**WHAT THE EXERCISE ASKS:** Repeat word for word the part of the collect utility excerpt below that starts at the words "A cross-reference to" and ends after "example, Ctrl/C ).".

## START PAGE EXCERPT

Italic (slanted) type indicates variable values, placeholders, and function argument names.
[ |] { | }
In syntax definitions, brackets indicate items that are optional and braces indicate items that are required. Vertical bars separating items inside brackets or braces indicate that you choose one item from among those listed.
...
In syntax definitions, a horizontal ellipsis indicates that the preceding item can be repeated one or more times.
cat(1)
A cross-reference to a reference page includes the appropriate section number in parentheses. For example, cat(1) indicates that you can find information on the cat command in Section 1 of the reference pages.
Ctrl/ x
This symbol indicates that you hold down the first named key while pressing the key or mouse button that follows the slash. In examples, this key combination is enclosed in a box (for example, Ctrl/C ).

1


Collect


The collect utility is a system monitoring tool that records or displays specific operating system and process data for a set of subsystems. Any set of the subsystems, such as File systems, message Queue, ttY, or Header can be included in or excluded from data collection. Data can either be displayed back to the terminal, or stored in either a compressed or uncompressed data file. Data files can be read and manipulated from the command line, or through use of command scripts.

To ensure that the collect utility delivers reliable statistics it locks itself into memory using the page locking function plock(), and by default cannot be swapped out by the system. It also raises its priority using the priority function nice(). However, these measures should not have any impact on a system under normal load, and they should have only a minimal impact on a system under extremely high load. If required, page locking can be disabled using the -ol command option and the collect utility's priority setting can be disabled using the -on command option.

Some collect operations use kernel data that is only accessible to root. System administration practice should not involve lengthy operations as root, therefore collect is installed with permissions set as 04750. This setting allows group (typically system) members to run collect with owner setuid permissions. If this is inappropriate in your environment, you may reset permissions to fit your needs.

## END PAGE EXCERPT
## START MATERIAL

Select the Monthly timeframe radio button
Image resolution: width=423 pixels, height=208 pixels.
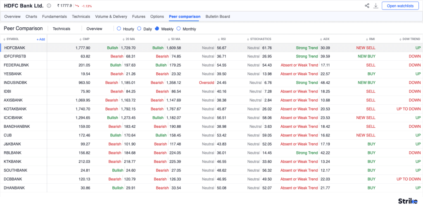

## END MATERIAL

**RESPONSE BELOW:**
A cross-reference to a reference page includes the appropriate section number in parentheses. For example, cat(1) indicates that you can find information on the cat command in Section 1 of the reference pages.
Ctrl/ x
This symbol indicates that you hold down the first named key while pressing the key or mouse button that follows the slash. In examples, this key combination is enclosed in a box (for example, Ctrl/C ).